§ **EXERCISE INPUT**
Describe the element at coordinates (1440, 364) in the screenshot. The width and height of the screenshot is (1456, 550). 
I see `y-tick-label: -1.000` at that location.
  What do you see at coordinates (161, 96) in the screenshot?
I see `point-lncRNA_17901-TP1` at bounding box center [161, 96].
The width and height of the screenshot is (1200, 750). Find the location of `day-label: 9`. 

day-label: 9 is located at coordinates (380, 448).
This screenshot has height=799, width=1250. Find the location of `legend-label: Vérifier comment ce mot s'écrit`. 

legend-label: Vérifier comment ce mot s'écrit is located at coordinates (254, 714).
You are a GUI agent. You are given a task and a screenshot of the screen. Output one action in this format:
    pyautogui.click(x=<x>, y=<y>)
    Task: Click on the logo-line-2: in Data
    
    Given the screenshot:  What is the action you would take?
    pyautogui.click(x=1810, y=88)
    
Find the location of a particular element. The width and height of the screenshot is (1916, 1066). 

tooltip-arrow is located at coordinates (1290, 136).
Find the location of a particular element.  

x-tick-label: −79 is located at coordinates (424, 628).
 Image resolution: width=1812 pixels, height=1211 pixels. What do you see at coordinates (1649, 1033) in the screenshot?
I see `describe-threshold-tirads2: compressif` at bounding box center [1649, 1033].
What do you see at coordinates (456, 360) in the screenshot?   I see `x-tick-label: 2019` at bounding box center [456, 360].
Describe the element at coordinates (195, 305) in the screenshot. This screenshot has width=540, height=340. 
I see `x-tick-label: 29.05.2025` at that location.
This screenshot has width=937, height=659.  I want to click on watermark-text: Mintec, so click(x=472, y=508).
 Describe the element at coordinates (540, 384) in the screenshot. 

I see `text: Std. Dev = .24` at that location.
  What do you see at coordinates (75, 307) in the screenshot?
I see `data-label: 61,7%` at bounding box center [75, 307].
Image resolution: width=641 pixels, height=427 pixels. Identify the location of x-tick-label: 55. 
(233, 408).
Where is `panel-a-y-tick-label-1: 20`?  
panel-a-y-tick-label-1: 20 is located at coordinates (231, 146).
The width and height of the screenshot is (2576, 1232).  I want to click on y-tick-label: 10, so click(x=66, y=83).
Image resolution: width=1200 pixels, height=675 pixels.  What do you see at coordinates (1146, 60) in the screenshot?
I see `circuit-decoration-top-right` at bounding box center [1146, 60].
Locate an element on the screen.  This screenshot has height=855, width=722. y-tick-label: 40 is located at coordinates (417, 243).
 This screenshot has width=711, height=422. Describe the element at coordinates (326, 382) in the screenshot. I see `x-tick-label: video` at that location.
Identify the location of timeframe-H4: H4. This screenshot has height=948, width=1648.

§ **TASK**
Repeat the stretch of material from the line containing "Describe the element at coordinates (195, 305)" through the line containing "The width and height of the screenshot is (2576, 1232).", copying each line exactly with both end lines included.

§ **SOLUTION FOR THIS PROBLEM**
Describe the element at coordinates (195, 305) in the screenshot. This screenshot has width=540, height=340. 
I see `x-tick-label: 29.05.2025` at that location.
This screenshot has width=937, height=659.  I want to click on watermark-text: Mintec, so click(x=472, y=508).
 Describe the element at coordinates (540, 384) in the screenshot. 

I see `text: Std. Dev = .24` at that location.
  What do you see at coordinates (75, 307) in the screenshot?
I see `data-label: 61,7%` at bounding box center [75, 307].
Image resolution: width=641 pixels, height=427 pixels. Identify the location of x-tick-label: 55. 
(233, 408).
Where is `panel-a-y-tick-label-1: 20`?  
panel-a-y-tick-label-1: 20 is located at coordinates (231, 146).
The width and height of the screenshot is (2576, 1232).  I want to click on y-tick-label: 10, so click(x=66, y=83).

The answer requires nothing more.